Deux conclusions s’imposent :

  • Une, positive : Il y a une forte demande d’Europe, parmi les citoyens européens (comme, par ailleurs, à l’échelle globale, où l’UE reste malgré tout, et au moins sur le papier, le grand champion du multilatéralisme et des droits humains universels). L’offre de l’Europe n’est pas, à ce jour, à la hauteur de cette demande. Les citoyens italiens et espagnols regardent vers l’Europe à la recherche de modèles, de références, de solidarité, et se retrouvent souvent face à la bureaucratie et aux intérêts créés qui retardent la réponse (tout comme les citoyens dans les pays moins développés ou sous régimes autoritaires dans le monde). Mais, finalement, les institutions européennes réagissent.

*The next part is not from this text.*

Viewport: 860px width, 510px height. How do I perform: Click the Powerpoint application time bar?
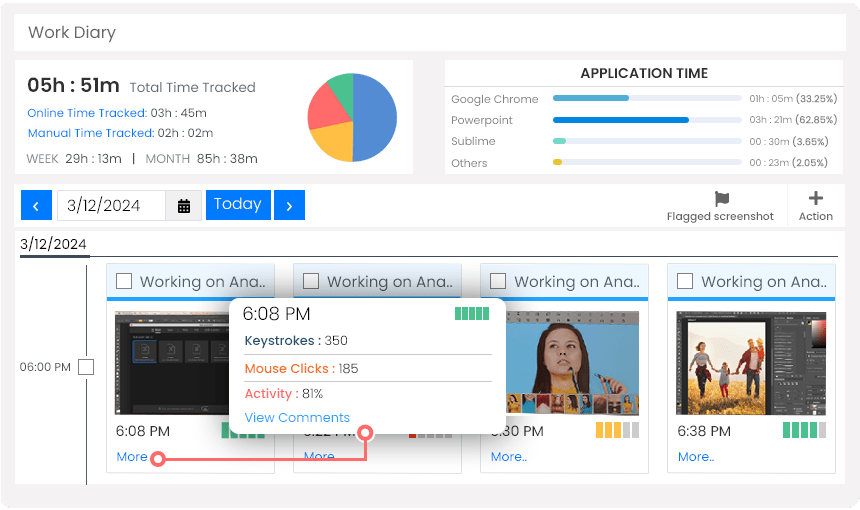click(x=647, y=120)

  •  L’autre, inquiétante : Faute d’un saut en avant dans les prochaines années, il y a un risque évident de dissolution et de perte progressive des acquis de l’Union européenne: la supranationalité comme modèle de gouvernance face à la globalisation et aux nationalismes, partageant la souveraineté pour renforcer la capacité d’agir face aux défis mondiaux ; la régulation commune des questions comme les droits des consommateurs et des travailleurs, l’égalité hommesfemmes ; la protection de l’environnement ; la libre circulation ; la citoyenneté européenne ; la solidarité internationale comme dimension essentielle de la construction européenne, et même l’euro. En un mot, la paix et la prospérité. La crise du coronavirus pose un nouveau défi à ces acquis: renforcer le processus d’intégration européenne et répondre à cette demande par des solutions concrètes aux problèmes concrets des citoyens, en Europe comme ailleurs, et au même temps une vision partagée et une réponse opérationnelle coordonnée et unie aux grands défis posés par le processus de globalisation et de cette façon sauver le modèle de bien-être européen (et, par ailleurs, le système multilatéral global), ou laisser le champ libre aux populistes qui ont déjà engrangé une représentation électorale significative partout en Europe par leurs discours nationalistes, leurs slogans antimigration et anti-solidarité et leur anti-européanisme. Voilà le vrai défi du coronavirus.